Written problem:
Return every line of the data below, unchanged and in the same order.

Supplied information:
━━━━━━━━━━━━━━━━━━━━

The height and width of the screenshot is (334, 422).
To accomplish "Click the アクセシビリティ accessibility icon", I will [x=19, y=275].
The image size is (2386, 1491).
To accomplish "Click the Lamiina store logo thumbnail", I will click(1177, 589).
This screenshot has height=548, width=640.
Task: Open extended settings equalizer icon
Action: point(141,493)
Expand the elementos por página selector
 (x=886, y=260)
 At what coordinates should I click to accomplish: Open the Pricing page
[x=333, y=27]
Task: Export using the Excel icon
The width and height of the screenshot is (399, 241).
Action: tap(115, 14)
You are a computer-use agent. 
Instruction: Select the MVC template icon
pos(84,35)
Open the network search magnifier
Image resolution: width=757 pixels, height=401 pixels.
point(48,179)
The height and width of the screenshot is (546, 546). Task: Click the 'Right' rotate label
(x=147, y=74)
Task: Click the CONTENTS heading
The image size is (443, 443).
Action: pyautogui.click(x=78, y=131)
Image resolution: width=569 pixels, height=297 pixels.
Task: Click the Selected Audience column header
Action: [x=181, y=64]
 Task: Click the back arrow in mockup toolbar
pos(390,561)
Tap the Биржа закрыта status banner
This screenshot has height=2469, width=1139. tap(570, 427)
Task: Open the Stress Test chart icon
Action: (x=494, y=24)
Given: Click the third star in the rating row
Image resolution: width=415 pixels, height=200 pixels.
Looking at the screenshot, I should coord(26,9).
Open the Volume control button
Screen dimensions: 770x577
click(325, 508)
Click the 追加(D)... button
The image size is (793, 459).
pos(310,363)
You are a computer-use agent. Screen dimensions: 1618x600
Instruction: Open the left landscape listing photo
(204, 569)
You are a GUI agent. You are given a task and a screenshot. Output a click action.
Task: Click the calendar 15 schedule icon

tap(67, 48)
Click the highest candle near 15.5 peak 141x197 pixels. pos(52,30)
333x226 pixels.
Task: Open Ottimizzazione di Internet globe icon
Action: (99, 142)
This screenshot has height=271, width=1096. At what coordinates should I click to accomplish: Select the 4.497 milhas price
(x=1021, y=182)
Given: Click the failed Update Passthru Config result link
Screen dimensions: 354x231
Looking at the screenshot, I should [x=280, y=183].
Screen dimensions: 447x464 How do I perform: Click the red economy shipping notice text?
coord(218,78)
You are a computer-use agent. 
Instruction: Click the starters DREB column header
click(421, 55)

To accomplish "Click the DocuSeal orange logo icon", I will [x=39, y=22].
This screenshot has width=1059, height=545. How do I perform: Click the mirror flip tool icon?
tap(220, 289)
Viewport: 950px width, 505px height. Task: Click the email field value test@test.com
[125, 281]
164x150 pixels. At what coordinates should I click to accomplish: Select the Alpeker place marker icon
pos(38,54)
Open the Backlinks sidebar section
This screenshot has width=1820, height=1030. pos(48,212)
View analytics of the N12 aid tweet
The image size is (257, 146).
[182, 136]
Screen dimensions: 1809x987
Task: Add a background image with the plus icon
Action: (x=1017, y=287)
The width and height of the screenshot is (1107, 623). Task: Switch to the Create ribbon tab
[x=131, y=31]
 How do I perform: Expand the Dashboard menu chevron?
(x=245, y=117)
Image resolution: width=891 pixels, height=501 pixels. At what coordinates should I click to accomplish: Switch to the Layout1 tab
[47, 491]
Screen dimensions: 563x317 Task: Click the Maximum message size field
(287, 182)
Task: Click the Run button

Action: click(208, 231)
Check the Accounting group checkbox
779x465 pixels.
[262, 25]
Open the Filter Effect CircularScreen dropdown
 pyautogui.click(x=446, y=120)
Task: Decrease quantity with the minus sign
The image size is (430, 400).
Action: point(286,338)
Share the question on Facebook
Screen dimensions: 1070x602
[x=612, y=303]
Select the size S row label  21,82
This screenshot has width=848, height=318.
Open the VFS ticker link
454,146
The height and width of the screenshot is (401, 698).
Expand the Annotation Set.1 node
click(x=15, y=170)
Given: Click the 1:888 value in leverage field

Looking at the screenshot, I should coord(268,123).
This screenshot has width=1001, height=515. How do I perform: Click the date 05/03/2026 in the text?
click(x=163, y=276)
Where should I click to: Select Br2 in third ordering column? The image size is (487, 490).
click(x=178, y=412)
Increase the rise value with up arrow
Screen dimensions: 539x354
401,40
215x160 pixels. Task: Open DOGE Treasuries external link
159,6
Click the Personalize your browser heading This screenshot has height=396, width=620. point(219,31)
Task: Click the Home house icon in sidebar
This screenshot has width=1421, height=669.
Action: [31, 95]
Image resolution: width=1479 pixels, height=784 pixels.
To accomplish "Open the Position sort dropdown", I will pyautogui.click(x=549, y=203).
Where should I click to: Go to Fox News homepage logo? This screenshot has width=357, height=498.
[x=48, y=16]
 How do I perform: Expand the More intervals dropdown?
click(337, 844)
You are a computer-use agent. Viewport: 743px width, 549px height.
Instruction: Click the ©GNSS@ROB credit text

━━━━━━━━━━━━━━━━━━━━

Right answer:
The height and width of the screenshot is (334, 422).
To accomplish "Click the アクセシビリティ accessibility icon", I will [x=19, y=275].
The image size is (2386, 1491).
To accomplish "Click the Lamiina store logo thumbnail", I will click(1177, 589).
This screenshot has height=548, width=640.
Task: Open extended settings equalizer icon
Action: point(141,493)
Expand the elementos por página selector
 (x=886, y=260)
 At what coordinates should I click to accomplish: Open the Pricing page
[x=333, y=27]
Task: Export using the Excel icon
The width and height of the screenshot is (399, 241).
Action: tap(115, 14)
You are a computer-use agent. 
Instruction: Select the MVC template icon
pos(84,35)
Open the network search magnifier
Image resolution: width=757 pixels, height=401 pixels.
point(48,179)
The height and width of the screenshot is (546, 546). Task: Click the 'Right' rotate label
(x=147, y=74)
Task: Click the CONTENTS heading
The image size is (443, 443).
Action: pyautogui.click(x=78, y=131)
Image resolution: width=569 pixels, height=297 pixels.
Task: Click the Selected Audience column header
Action: [x=181, y=64]
 Task: Click the back arrow in mockup toolbar
pos(390,561)
Tap the Биржа закрыта status banner
This screenshot has height=2469, width=1139. tap(570, 427)
Task: Open the Stress Test chart icon
Action: (x=494, y=24)
Given: Click the third star in the rating row
Image resolution: width=415 pixels, height=200 pixels.
Looking at the screenshot, I should coord(26,9).
Open the Volume control button
Screen dimensions: 770x577
click(325, 508)
Click the 追加(D)... button
The image size is (793, 459).
pos(310,363)
You are a computer-use agent. Screen dimensions: 1618x600
Instruction: Open the left landscape listing photo
(204, 569)
You are a GUI agent. You are given a task and a screenshot. Output a click action.
Task: Click the calendar 15 schedule icon

tap(67, 48)
Click the highest candle near 15.5 peak 141x197 pixels. pos(52,30)
333x226 pixels.
Task: Open Ottimizzazione di Internet globe icon
Action: (99, 142)
This screenshot has height=271, width=1096. At what coordinates should I click to accomplish: Select the 4.497 milhas price
(x=1021, y=182)
Given: Click the failed Update Passthru Config result link
Screen dimensions: 354x231
Looking at the screenshot, I should [x=280, y=183].
Screen dimensions: 447x464 How do I perform: Click the red economy shipping notice text?
coord(218,78)
You are a computer-use agent. 
Instruction: Click the starters DREB column header
click(421, 55)

To accomplish "Click the DocuSeal orange logo icon", I will [x=39, y=22].
This screenshot has width=1059, height=545. How do I perform: Click the mirror flip tool icon?
tap(220, 289)
Viewport: 950px width, 505px height. Task: Click the email field value test@test.com
[125, 281]
164x150 pixels. At what coordinates should I click to accomplish: Select the Alpeker place marker icon
pos(38,54)
Open the Backlinks sidebar section
This screenshot has width=1820, height=1030. pos(48,212)
View analytics of the N12 aid tweet
The image size is (257, 146).
[182, 136]
Screen dimensions: 1809x987
Task: Add a background image with the plus icon
Action: (x=1017, y=287)
The width and height of the screenshot is (1107, 623). Task: Switch to the Create ribbon tab
[x=131, y=31]
 How do I perform: Expand the Dashboard menu chevron?
(x=245, y=117)
Image resolution: width=891 pixels, height=501 pixels. At what coordinates should I click to accomplish: Switch to the Layout1 tab
[47, 491]
Screen dimensions: 563x317 Task: Click the Maximum message size field
(287, 182)
Task: Click the Run button

Action: click(208, 231)
Check the Accounting group checkbox
779x465 pixels.
[262, 25]
Open the Filter Effect CircularScreen dropdown
 pyautogui.click(x=446, y=120)
Task: Decrease quantity with the minus sign
The image size is (430, 400).
Action: point(286,338)
Share the question on Facebook
Screen dimensions: 1070x602
[x=612, y=303]
Select the size S row label  21,82
This screenshot has width=848, height=318.
Open the VFS ticker link
454,146
The height and width of the screenshot is (401, 698).
Expand the Annotation Set.1 node
click(x=15, y=170)
Given: Click the 1:888 value in leverage field

Looking at the screenshot, I should coord(268,123).
This screenshot has width=1001, height=515. How do I perform: Click the date 05/03/2026 in the text?
click(x=163, y=276)
Where should I click to: Select Br2 in third ordering column? The image size is (487, 490).
click(x=178, y=412)
Increase the rise value with up arrow
Screen dimensions: 539x354
401,40
215x160 pixels. Task: Open DOGE Treasuries external link
159,6
Click the Personalize your browser heading This screenshot has height=396, width=620. point(219,31)
Task: Click the Home house icon in sidebar
This screenshot has width=1421, height=669.
Action: [31, 95]
Image resolution: width=1479 pixels, height=784 pixels.
To accomplish "Open the Position sort dropdown", I will pyautogui.click(x=549, y=203).
Where should I click to: Go to Fox News homepage logo? This screenshot has width=357, height=498.
[x=48, y=16]
 How do I perform: Expand the More intervals dropdown?
click(337, 844)
You are a computer-use agent. Viewport: 743px width, 549px height.
Instruction: Click the ©GNSS@ROB credit text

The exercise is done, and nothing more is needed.